Some debit cards also offer security features, such as EMV chips, but generally have less protections than credit cards. (If you’re still swiping instead of inserting your debit card, we recommend calling your bank and requesting a chip card replacement.)

However, debit cards do not offer the same benefits as most credit cards. You can’t earn rewards when you shop, for example. And if you’re strapped for cash and need to bridge the payday gap, a debit card won’t help.

Buy now, pay later

A good way to extend payments

BNPL’s services like Affirm, Afterpay, and Klarna allow you to make a purchase now via an installment loan and pay off the balance over time. If you’re worried about paying off your balance in full at the end of the month, a BNPL service can provide much-needed relief. When used strategically, these installment plan options can help you stretch your holiday shopping budget with little or no interest.

Each BNPL service works a little differently. Some providers offer 0% financing while others charge interest, and repayment plans can span 30 days or up to 36 months.

An important distinction between BNPL services and credit cards is the way interest is charged. Credit cards charge compound interest – this means that interest accrues not only on the borrowed balance, but also on past interest charges. BNPL services that charge interest do not charge compound interest and allow you to see in advance how much interest you will pay over the agreed period.

BNPL options can be useful if you need more time to pay off a balance and don’t want to face high interest charges. Just be sure to compare BNPL’s repayment plans before committing. “Beware of late fees and how the payment company may report your inability to pay on time to credit reporting agencies. Although you don’t need credit approval to use these types With payment services, failure to pay on time can put a strain on your credit score, ”says Torabi.

To find a “buy now, pay later” package, you can purchase through the provider’s app or website. You can also choose a BNPL option when paying on a participating merchant’s website.

Read more: Here’s how to book a flight using buy now, pay later

Pay Pal

A good option for online shopping

If you are one of the 90% of shoppers buy online This holiday season, PayPal can help protect your payment information while providing additional options for financing giveaways. Although PayPal has traditionally been used as an online payment option, it now offers QR codes for shopping in participating stores.

PayPal is also hosting a variety of freebies right now, including up to $ 10 cash back on your first QR purchase from CVS (on your first in-person transaction) and an automatic raffle with weekly chances to earn $ 25, $ 50, $ 250 or $ 10,000 for account holders who spend more than $ 10 through December 19, 2021.

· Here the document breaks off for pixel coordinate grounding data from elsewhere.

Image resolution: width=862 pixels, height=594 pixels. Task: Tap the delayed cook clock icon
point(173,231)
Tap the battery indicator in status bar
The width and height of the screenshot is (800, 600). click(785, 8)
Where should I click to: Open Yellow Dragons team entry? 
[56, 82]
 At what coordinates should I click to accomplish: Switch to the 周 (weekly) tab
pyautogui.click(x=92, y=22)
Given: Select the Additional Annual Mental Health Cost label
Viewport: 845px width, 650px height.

Here’s how you can use PayPal for your holiday shopping:

  • Third-party processor: Using the classic PayPal service, you can link payments through your preferred payment source, such as a bank account or debit card, to make shopping safer and more convenient. It’s similar to a virtual wallet, but it’s accepted by most major online retailers.
  • PayPal Credit: This payment option works like a credit card, and if approved, you will be able to charge for transactions online, often with deferred interest charges. You can also request to receive a physical PayPal credit card that you can use in physical stores.
  • Pay in 4: Paypal’s BNPL service allows you to divide the total cost of your purchase into four equal interest-free installments. The first is due on the day of your purchase, and the rest are billed automatically every two weeks.

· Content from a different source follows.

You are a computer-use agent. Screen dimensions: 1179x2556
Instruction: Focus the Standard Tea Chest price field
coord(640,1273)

Read more: PayPal’s Pay in 4 allows you to pay for your purchases over time. This is how it works


Another way to shop online or at participating stores

Venmo, owned by PayPal, is the most popular for you to send money to friends and family, and easily split shared bills when you’re having brunch or having a drink. You can also use the Venmo app to pay for online purchases (with select merchants), the Venmo QR code at stores like Target and Walmart, or apply for a Venmo debit card. This option may make more sense if you receive frequent payments through Venmo and want to make purchases using the money in your balance.